Description of the task: The lines to extract run from the first line of the entries through the line that contains "Task: Save the page to Pocket"; reproduce exactly those lines and no others.
--------
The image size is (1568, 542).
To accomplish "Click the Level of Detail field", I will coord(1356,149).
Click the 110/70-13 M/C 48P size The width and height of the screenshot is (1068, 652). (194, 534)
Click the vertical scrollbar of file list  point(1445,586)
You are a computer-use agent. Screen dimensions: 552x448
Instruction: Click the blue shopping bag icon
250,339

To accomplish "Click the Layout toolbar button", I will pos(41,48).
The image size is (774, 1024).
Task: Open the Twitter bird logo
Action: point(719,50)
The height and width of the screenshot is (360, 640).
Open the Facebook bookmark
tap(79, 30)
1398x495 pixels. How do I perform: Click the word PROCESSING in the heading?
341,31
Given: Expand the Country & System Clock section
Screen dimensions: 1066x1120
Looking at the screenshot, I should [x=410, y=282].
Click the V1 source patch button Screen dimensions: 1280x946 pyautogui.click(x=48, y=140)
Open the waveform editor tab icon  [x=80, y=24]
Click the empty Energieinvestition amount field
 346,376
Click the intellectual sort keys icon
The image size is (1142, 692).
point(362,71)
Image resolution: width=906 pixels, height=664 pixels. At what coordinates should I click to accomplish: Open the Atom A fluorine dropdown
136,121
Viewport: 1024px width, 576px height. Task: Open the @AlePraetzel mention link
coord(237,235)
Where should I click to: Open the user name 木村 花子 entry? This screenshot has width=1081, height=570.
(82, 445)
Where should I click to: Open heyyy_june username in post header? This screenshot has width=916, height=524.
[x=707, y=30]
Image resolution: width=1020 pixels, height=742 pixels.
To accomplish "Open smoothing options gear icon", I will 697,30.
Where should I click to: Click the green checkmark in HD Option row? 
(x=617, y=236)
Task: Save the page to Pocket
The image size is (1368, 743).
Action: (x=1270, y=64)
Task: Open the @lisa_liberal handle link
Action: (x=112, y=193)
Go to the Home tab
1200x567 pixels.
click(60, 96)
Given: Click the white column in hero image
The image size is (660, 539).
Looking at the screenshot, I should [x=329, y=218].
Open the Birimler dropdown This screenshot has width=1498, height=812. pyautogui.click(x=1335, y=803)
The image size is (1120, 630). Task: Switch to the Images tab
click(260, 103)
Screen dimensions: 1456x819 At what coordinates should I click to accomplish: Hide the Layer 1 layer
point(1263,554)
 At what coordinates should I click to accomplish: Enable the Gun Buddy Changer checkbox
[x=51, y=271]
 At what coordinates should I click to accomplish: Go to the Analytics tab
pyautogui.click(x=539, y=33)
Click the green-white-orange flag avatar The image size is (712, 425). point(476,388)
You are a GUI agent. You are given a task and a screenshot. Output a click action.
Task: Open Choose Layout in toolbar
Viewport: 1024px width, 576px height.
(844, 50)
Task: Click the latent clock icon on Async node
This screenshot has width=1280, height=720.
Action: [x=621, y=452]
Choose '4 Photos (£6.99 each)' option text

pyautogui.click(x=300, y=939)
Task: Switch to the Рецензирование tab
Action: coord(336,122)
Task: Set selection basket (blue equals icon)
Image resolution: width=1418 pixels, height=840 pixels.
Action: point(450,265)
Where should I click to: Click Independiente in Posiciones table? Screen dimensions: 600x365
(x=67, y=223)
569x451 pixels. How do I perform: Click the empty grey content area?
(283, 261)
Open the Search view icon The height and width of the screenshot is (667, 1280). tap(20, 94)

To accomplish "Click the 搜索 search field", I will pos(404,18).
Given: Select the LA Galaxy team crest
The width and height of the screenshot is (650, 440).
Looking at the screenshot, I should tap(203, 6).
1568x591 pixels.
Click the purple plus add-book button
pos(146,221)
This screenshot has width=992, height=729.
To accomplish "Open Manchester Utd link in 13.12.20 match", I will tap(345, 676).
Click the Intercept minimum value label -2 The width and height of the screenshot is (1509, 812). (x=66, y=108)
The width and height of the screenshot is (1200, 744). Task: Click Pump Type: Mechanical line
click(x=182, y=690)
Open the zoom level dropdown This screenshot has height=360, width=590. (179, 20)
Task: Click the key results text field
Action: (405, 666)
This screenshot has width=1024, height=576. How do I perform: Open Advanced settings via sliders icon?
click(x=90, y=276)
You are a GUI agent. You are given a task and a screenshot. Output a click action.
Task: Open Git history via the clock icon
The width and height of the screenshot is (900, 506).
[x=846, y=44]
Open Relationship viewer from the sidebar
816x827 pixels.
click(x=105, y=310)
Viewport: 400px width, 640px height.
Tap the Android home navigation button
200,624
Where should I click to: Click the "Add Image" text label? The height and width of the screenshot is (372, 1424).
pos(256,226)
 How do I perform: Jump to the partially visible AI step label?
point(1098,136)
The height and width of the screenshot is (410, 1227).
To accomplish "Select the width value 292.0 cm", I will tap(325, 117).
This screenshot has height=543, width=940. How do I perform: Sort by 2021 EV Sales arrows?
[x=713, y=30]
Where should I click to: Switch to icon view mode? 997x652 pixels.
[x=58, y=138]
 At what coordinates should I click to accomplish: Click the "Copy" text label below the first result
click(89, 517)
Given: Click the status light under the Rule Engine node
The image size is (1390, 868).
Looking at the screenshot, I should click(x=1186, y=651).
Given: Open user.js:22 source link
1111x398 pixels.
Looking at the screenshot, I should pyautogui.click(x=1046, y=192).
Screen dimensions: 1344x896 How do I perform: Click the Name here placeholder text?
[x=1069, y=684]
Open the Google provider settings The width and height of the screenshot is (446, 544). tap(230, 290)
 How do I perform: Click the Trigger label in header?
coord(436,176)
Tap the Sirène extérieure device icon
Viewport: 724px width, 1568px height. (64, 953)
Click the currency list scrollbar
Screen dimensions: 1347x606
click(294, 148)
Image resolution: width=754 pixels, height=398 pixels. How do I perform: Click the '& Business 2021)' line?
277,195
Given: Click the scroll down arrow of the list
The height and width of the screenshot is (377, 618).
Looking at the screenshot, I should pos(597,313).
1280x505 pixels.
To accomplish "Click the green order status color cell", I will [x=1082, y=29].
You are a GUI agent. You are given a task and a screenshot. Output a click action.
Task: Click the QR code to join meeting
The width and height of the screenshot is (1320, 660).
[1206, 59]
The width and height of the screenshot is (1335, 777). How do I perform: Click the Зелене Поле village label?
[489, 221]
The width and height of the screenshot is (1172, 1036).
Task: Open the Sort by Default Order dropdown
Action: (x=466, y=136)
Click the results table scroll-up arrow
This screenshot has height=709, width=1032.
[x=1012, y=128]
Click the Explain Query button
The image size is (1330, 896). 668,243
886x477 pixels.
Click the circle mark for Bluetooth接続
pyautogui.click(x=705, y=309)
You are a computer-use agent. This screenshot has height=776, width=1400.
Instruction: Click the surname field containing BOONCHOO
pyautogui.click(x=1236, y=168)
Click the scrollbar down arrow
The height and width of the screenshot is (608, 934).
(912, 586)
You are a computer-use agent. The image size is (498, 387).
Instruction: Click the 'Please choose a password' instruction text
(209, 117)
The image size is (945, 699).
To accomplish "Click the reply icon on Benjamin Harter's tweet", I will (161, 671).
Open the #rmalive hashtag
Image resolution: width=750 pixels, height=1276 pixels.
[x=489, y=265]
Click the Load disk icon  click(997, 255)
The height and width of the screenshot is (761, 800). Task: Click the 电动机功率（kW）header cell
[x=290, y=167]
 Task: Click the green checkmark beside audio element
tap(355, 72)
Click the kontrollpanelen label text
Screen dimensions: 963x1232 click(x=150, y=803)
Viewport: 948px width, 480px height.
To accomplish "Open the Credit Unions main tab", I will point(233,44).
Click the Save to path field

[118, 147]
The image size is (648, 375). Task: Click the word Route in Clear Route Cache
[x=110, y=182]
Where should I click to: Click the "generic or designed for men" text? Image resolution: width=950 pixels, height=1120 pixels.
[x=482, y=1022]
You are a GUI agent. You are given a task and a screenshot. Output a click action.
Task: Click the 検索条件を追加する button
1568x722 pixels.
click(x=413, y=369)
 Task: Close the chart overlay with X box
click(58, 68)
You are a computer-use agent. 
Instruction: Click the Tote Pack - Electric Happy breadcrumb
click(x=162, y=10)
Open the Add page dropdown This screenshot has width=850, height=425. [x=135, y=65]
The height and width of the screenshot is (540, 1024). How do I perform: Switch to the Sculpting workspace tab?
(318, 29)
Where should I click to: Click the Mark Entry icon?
--------
Solution to the exercise:
The image size is (1568, 542).
To accomplish "Click the Level of Detail field", I will coord(1356,149).
Click the 110/70-13 M/C 48P size The width and height of the screenshot is (1068, 652). (194, 534)
Click the vertical scrollbar of file list  point(1445,586)
You are a computer-use agent. Screen dimensions: 552x448
Instruction: Click the blue shopping bag icon
250,339

To accomplish "Click the Layout toolbar button", I will pos(41,48).
The image size is (774, 1024).
Task: Open the Twitter bird logo
Action: point(719,50)
The height and width of the screenshot is (360, 640).
Open the Facebook bookmark
tap(79, 30)
1398x495 pixels. How do I perform: Click the word PROCESSING in the heading?
341,31
Given: Expand the Country & System Clock section
Screen dimensions: 1066x1120
Looking at the screenshot, I should [x=410, y=282].
Click the V1 source patch button Screen dimensions: 1280x946 pyautogui.click(x=48, y=140)
Open the waveform editor tab icon  [x=80, y=24]
Click the empty Energieinvestition amount field
 346,376
Click the intellectual sort keys icon
The image size is (1142, 692).
point(362,71)
Image resolution: width=906 pixels, height=664 pixels. At what coordinates should I click to accomplish: Open the Atom A fluorine dropdown
136,121
Viewport: 1024px width, 576px height. Task: Open the @AlePraetzel mention link
coord(237,235)
Where should I click to: Open the user name 木村 花子 entry? This screenshot has width=1081, height=570.
(82, 445)
Where should I click to: Open heyyy_june username in post header? This screenshot has width=916, height=524.
[x=707, y=30]
Image resolution: width=1020 pixels, height=742 pixels.
To accomplish "Open smoothing options gear icon", I will 697,30.
Where should I click to: Click the green checkmark in HD Option row? 
(x=617, y=236)
Task: Save the page to Pocket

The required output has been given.